== SUPPLIED RECORDS ==

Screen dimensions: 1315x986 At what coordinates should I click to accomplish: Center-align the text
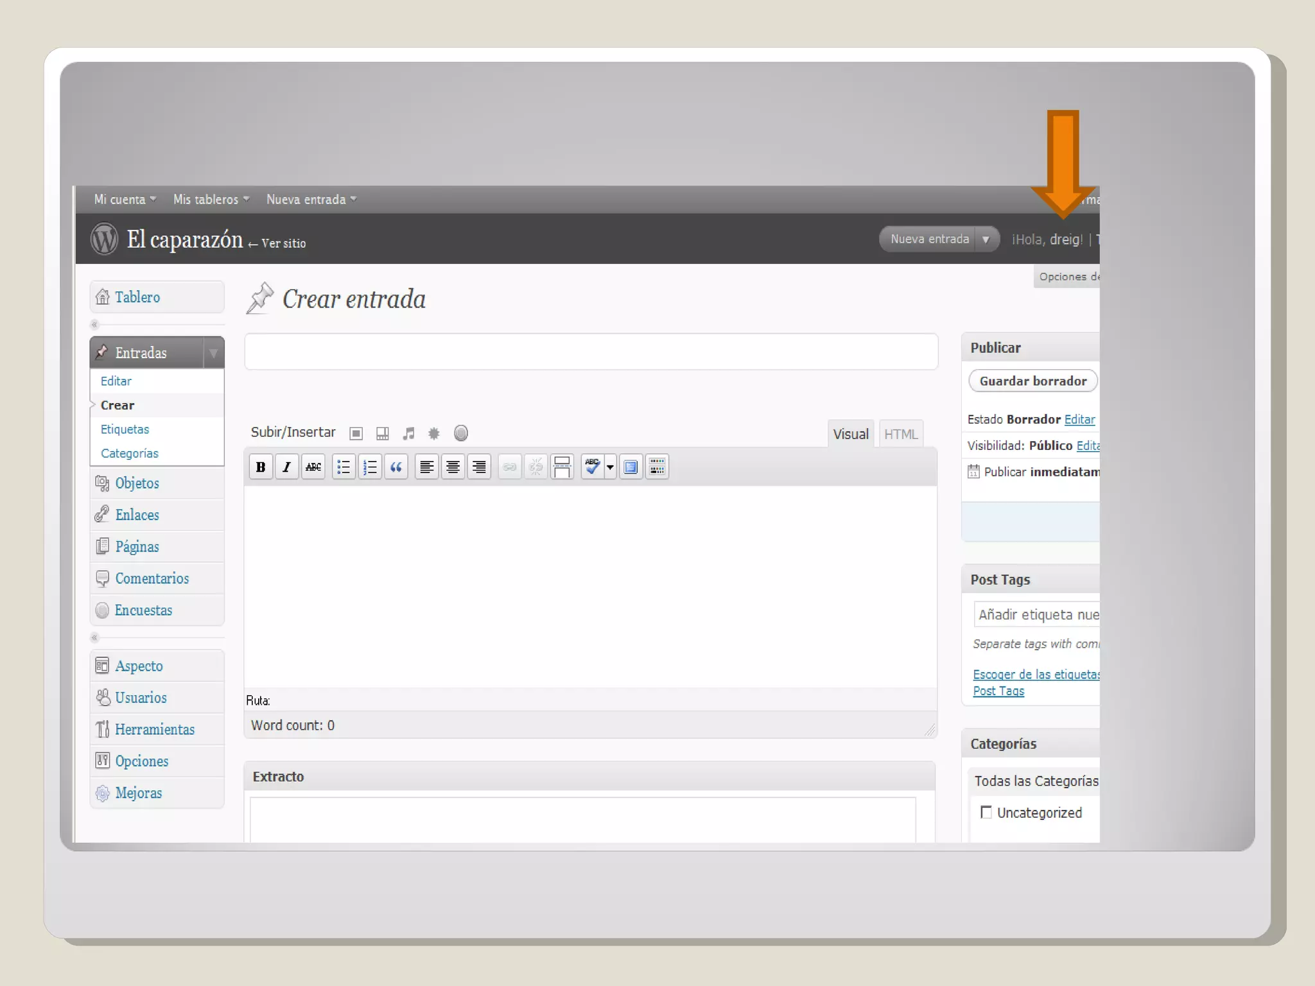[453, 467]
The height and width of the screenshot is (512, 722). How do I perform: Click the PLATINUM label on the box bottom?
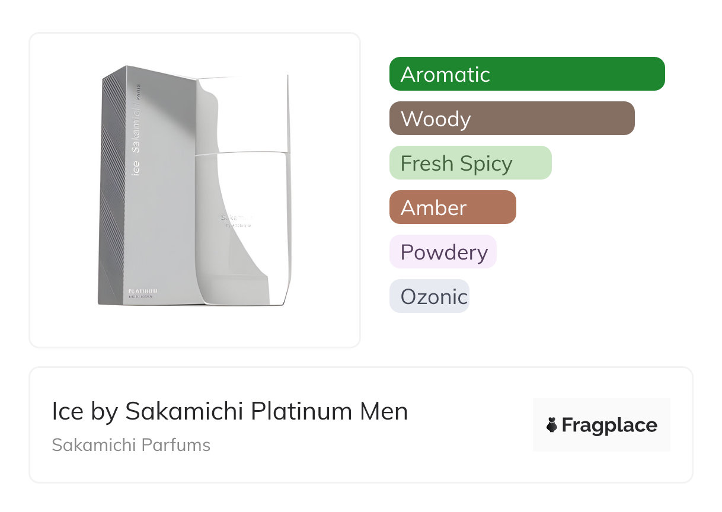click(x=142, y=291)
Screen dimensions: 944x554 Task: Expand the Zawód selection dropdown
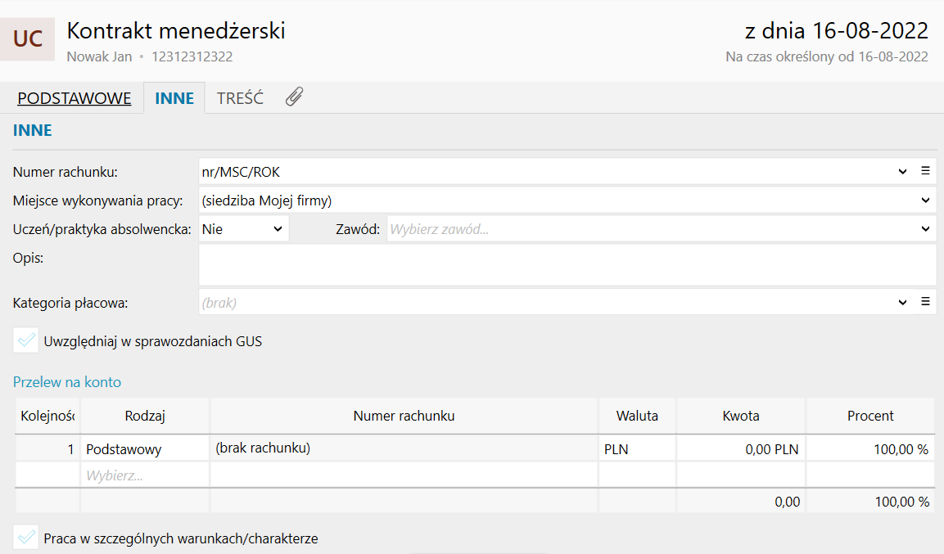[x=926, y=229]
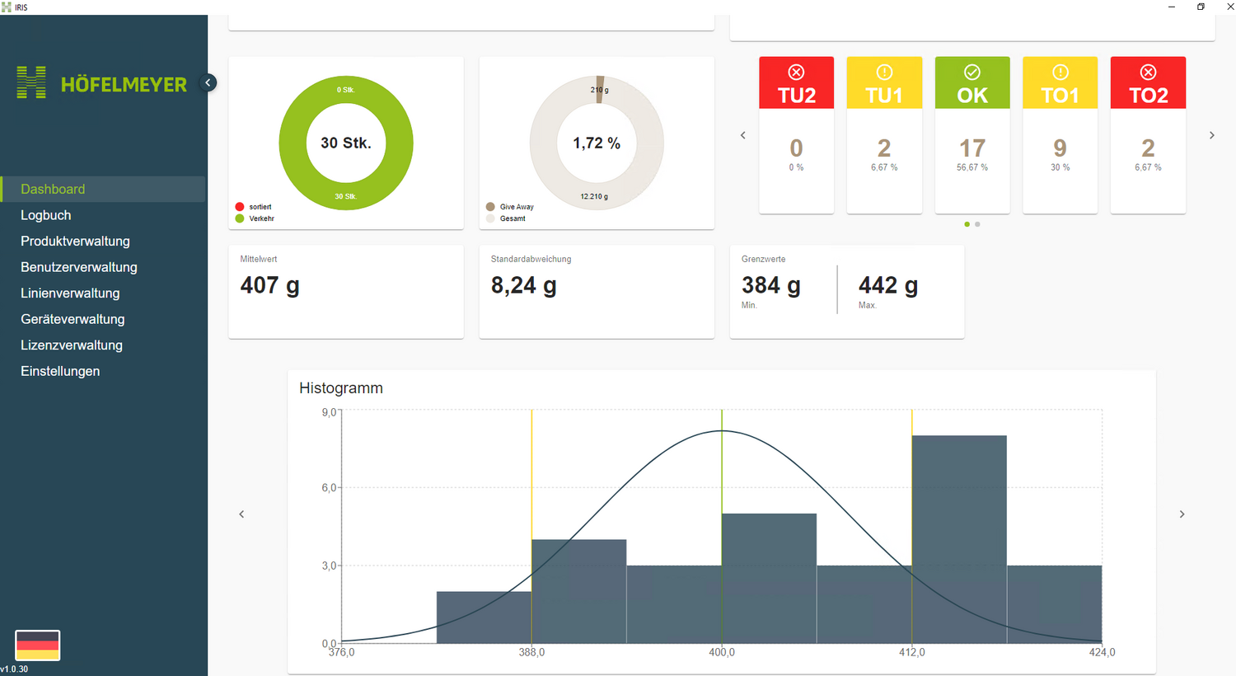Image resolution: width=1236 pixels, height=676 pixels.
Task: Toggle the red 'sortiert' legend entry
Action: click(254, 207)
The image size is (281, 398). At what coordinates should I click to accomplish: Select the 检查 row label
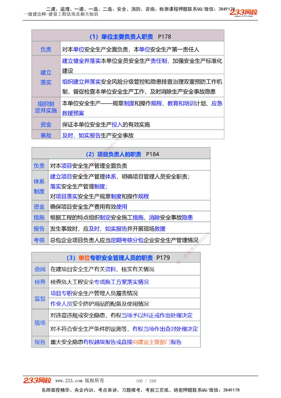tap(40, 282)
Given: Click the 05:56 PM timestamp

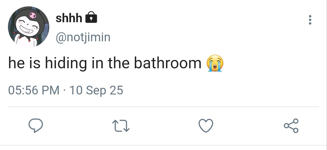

===

Update the records above by replacing "Screen dimensions" with "Display size" wherever it appears and leaving everything else unchanged. Leave the pictures out of your answer.

**PROBLEM SOLUTION**
Display size: 1315x986 At what coordinates should I click to accomplish: Center-align the text
[453, 467]
The height and width of the screenshot is (512, 722). How do I perform: Click the PLATINUM label on the box bottom?
click(x=142, y=291)
Display size: 944x554 Task: Expand the Zawód selection dropdown
[x=926, y=229]
Image resolution: width=1236 pixels, height=676 pixels.
Task: Toggle the red 'sortiert' legend entry
Action: click(254, 207)
The image size is (281, 398). At what coordinates should I click to accomplish: Select the 检查 row label
tap(40, 282)
Given: Click the 05:56 PM timestamp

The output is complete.